The past two decades have marked a remarkable increase in histone research. Although the Human Genome Project provided a genetic blueprint, much of the information on how that genetic blueprint is regulated comes from our study of chromatin and histones. A 2022 report by the National Human Genome Research Institute estimates that nearly 70 percent of current research in molecular biology includes some form of epigenetic study. In this remarkable research context, labs, including Strahl’s, are working to define how histone modifications, specifically acetylation and methylation, could potentially influence gene regulation. As it relates to epigenetics, these histone modification studies are essential for understanding disease causation; for example, cancer progression may depend on sustained up- and down-regulation of chromatin states that regulate oncogenes and tumor suppressor genes.
Litt’s involvement in this kind of research marks a shift from basic model-organism research to the study of biochemical and genomic systems. The EGCG project that defined his early career explored how a naturally occurring chemical might affect tumor growth; his present surroundings introduce him to the molecular mechanisms underlying such effects. This, therefore, constitutes an academic deepening rather than a change in interest. Both undertakings revolve around the quest to understand cellular behavior, with the latter at a far higher degree of resolution, constrained as it is by established hypotheses and technical mentorship.

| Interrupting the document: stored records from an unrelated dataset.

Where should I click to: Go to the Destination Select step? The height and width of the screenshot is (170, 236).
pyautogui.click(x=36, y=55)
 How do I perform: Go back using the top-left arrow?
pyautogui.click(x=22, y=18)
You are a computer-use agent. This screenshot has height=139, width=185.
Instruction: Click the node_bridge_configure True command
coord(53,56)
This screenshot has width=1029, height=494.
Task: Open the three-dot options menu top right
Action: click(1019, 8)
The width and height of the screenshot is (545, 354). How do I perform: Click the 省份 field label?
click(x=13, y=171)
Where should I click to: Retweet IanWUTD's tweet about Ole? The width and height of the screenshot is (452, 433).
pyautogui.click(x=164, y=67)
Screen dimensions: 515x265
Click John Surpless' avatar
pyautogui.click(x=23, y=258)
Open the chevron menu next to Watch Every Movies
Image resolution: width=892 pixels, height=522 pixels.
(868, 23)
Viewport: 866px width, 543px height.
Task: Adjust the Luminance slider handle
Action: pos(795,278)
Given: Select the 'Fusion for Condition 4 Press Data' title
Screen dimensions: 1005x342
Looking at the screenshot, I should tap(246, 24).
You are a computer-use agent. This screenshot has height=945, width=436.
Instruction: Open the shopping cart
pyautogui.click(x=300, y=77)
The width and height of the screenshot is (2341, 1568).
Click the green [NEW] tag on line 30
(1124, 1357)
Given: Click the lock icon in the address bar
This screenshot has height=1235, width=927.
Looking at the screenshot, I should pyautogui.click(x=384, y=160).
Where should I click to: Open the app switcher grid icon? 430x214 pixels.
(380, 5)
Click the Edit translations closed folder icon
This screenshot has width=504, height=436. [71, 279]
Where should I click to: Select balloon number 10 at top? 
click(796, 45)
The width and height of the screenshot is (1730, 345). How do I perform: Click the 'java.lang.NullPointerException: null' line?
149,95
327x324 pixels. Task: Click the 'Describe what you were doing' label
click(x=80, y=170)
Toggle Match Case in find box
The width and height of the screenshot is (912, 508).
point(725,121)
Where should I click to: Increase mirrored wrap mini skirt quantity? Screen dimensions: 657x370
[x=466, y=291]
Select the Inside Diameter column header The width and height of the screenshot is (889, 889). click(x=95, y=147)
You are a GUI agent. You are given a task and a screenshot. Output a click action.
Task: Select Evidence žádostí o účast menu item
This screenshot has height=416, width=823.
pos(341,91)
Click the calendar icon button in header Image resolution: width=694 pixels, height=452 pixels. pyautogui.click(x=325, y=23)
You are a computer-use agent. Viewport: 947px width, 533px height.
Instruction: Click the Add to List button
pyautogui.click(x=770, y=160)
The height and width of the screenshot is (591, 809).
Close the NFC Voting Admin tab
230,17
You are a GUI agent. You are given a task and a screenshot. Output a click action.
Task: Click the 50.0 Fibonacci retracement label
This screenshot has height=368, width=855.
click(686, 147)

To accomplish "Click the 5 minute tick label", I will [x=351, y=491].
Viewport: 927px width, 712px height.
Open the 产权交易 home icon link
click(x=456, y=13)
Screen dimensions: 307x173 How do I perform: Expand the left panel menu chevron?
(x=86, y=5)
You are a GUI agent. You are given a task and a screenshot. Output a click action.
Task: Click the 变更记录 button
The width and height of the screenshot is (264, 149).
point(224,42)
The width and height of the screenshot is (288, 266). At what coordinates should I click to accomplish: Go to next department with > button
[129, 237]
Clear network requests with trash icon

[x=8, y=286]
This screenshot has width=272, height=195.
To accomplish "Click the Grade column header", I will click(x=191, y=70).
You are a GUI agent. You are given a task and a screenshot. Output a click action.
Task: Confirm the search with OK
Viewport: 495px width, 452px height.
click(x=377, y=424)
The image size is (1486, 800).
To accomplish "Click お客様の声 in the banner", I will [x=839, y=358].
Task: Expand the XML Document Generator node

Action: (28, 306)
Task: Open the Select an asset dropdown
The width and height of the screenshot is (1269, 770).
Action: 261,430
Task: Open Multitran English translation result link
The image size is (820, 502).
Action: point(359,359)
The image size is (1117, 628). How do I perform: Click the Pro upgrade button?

Scientific training in its evolution often mirrors the growth of individual researchers, moving from independent exploration to collaborative inquiry. In the case of Stephen Robert Litt, that evolution has followed a trajectory so consistent with the expectations of modern molecular biology. He is connected to chromatin and histone research through his work with the Strahl Lab, which is essential for understanding gene regulation and disease. The movement from single experiments to laboratory investigations marks one model of learning that respects both curiosity and methodological rigor. As participation in research among undergraduates at universities around the world grows, examples like Litt’s demonstrate how early involvement in scientific exchange and research can develop into work aligned with the broader objectives of biomedical research.